Remastering started with good intentions - make older music sound a little more modern - and has come full circle today to the point that it's now taking awful sounding modern releases and making them sound like the old vinyl masters that remastering was meant to improve. Case in point: Ben Folds' recent Way To Normal, which is a good album that unfortunately sounds awful. It is a flat, lifeless mess of sound. Buried in there is a pile of good songs, I know it, but enjoying them is made all the more difficult by the fact that digital frequency range compression has squashed everything down to nearly mono. And if you know anything about mono, you know that it takes a special ear and talent to produce a good mono mix. This is not a good mono mix, even if that was the intent (it wasn't.)

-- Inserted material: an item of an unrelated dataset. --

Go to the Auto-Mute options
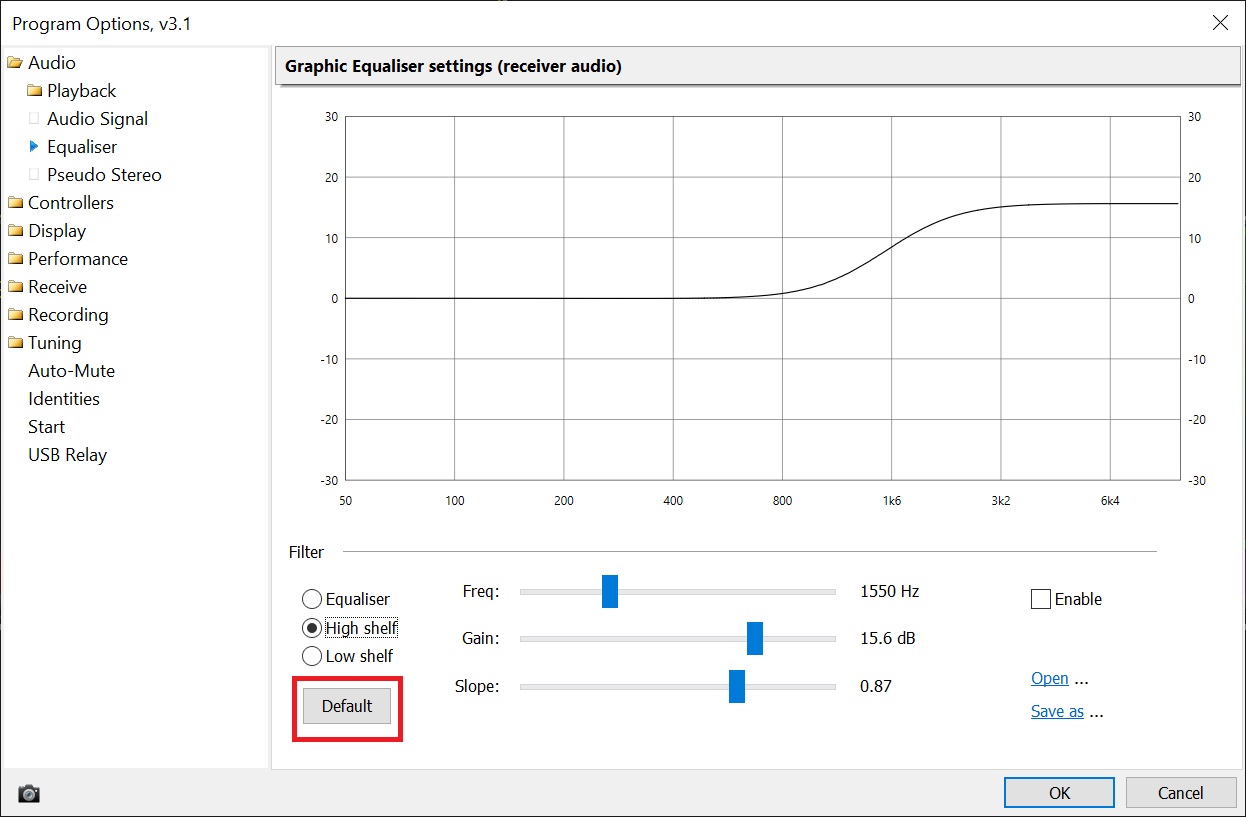The width and height of the screenshot is (1246, 817). [71, 371]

Sadly, Folds gave in to the trend of making a "loud" album - the same digital compression that made Metallica's Death Magnetic sound as if someone had tuned a radio to static in the background while they were recording also plagued Folds' new material. And fans complained. Luckily Folds was paying attention, unlike Metallica, who acted like their fans were idiots, deaf, or "too old to rock!" if they couldn't appreciate a "modern recording." He relented with this newly released, retitled version - Stems And Seeds.
So what do we get? Under the bland, yet ugly new cover, we get the full album in resequenced order, seemingly suffering not a whit from the evils of compression, and it sounds wonderful. The drums have actual tone, Ben's piano sounds alive and sparkles, and those great harmony vocals sprinkled throughout the album practically sound like they're right in the room. It almost makes me question the need for high resolution, surround sound audio. If you ever wondered why people pay good money for those gold, Mobile Fidelity Sound Labs discs, this is why - and you're paying a lot less for this.








Article comments
1 - Scott Deitche
Rush are rematsering two of their songs from their 2002 cd, Vapor Trails. While it featured some of their best songwriting, Vapor Trails was a super-compressed mess a wall of sounds lacking any fidelity. Same story for the above-mentioned Metallica, and the latest release by Evergrey.

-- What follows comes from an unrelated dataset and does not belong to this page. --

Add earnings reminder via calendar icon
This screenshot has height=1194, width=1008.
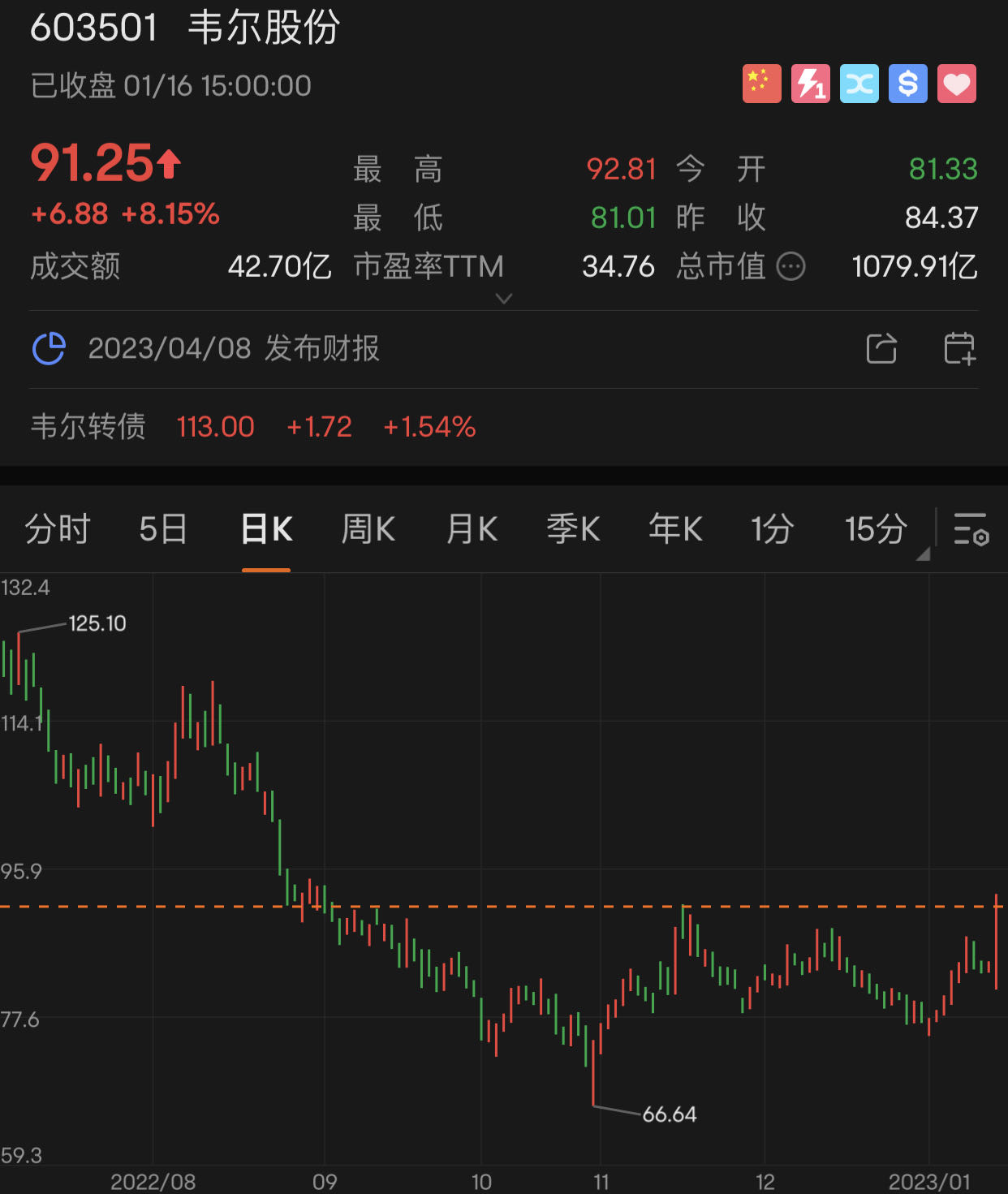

I love Ben Folds, but had not yet purchased Way to Normal. I'll skip it and head for this.
2 - Tom Johnson
Scott, you'd be fine skipping WtN. You're not missing anything and gaining a whole lot with S&S.

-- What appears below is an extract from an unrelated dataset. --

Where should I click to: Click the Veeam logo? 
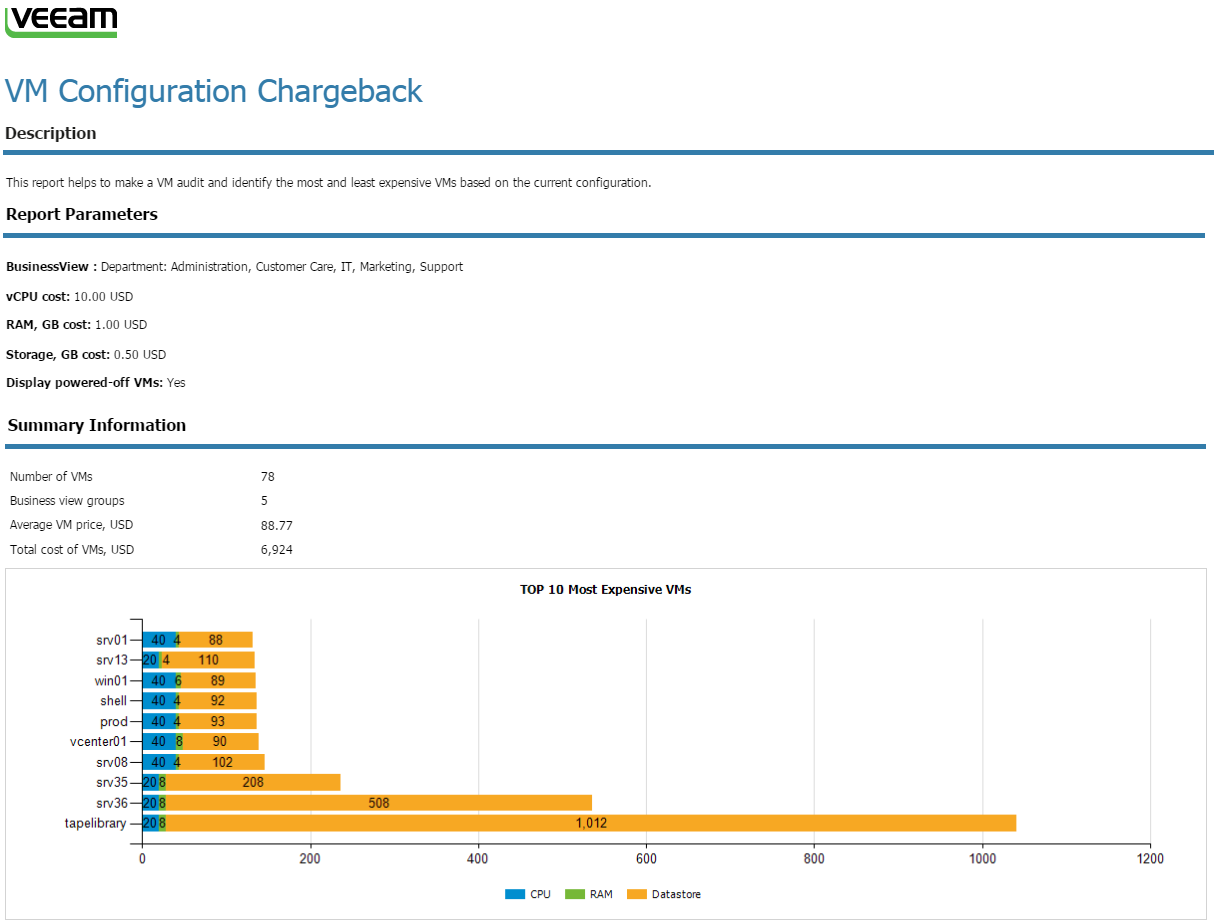[x=60, y=20]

And Vapor Trails is a personal favorite - BIG Rush fan here! The two tracks from Vapor Trails that are on next week's Retrospective 3 are actually completely remixed by Rich Chyki, not just remastered. You can hear very muddy mp3 clips at Barnes & Noble right now, in fact. It's too hard to say if it's a huge improvement in sound quality, but it is definitely different. I'm actually anxious to get a best-of just to hear two songs that I already own . . . that seems sad, but in this case it's justified.